2025 Scientific Sessions

The Stubborn Balloon

Presenter

Subhabrata Dutta, Royal Alexandra Hospital, Edmonton, AB, CANADA
Subhabrata Dutta, Royal Alexandra Hospital, Edmonton, AB, CANADA

Keywords: Atherectomy, Complex and High-risk Coronary Intervention (CHIP) and Complications

Title:

A Stubborn Balloon

Author: Subhabrata Dutta, David Sharman

Introduction:

Balloon-related complications during Percutaneous Coronary Intervention (PCI) represent a significant concern in interventional cardiology. These complications may include entrapment, rupture, dissection, perforation, and failure to deflate. Balloon entrapment or deflation failure, though rare, can be serious particularly in the context of heavily calcified lesions.

Clinical Case:

A 74-year-old woman presented with CCS Class III angina. Her cardiovascular risk factors included hypertension, type 2 diabetes mellitus, and hyperlipidemia. Diagnostic coronary angiography revealed severe, calcified coronary artery disease in the LAD and RCA. After multidisciplinary discussion, she was deemed unsuitable for coronary artery bypass grafting due to comorbidities and limited physiological reserve. Complex PCI was planned.

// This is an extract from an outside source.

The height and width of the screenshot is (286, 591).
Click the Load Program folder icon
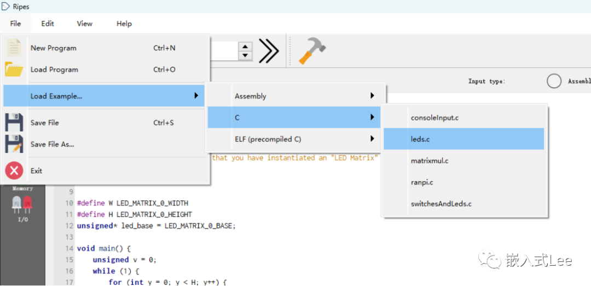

Using right radial access, a Sion Blue wire was advanced to the LAD and exchanged for a Rota floppy wire. Rotational atherectomy was performed with a 1.5 mm burr. The LAD was sequentially pre-dilated with a 2.5 mm semi-compliant balloon, followed by a 3.0 mm non-compliant (NC) balloon and a 3.0 mm cutting balloon. A 3.0 × 38 mm drug-eluting stent (DES) was deployed in the proximal LAD. Intravascular ultrasound (IVUS) confirmed a proximal stent edge dissection extending into the left main stem (LMS). A decision was made to extend the stent proximally from LAD to LMS with a 4.0*23 DES. Post-dilatation was performed using a 4.0 mm NC in the LAD and a 5.0 mm NC in the LMS.

During balloon withdrawal, the 5.0 mm NC balloon remained semi-deflated in the LMS. Gentle traction led to hypotube fracture, accompanied by chest pain, ischemic ECG changes, and hypotension. A 3.0 mm balloon positioned on the LCx wire was then used to trap the broken hypotube within the guide catheter. The entire guide catheter was withdrawn along with both wires, pulling the semi-deflated balloon from the LMS into the aorta.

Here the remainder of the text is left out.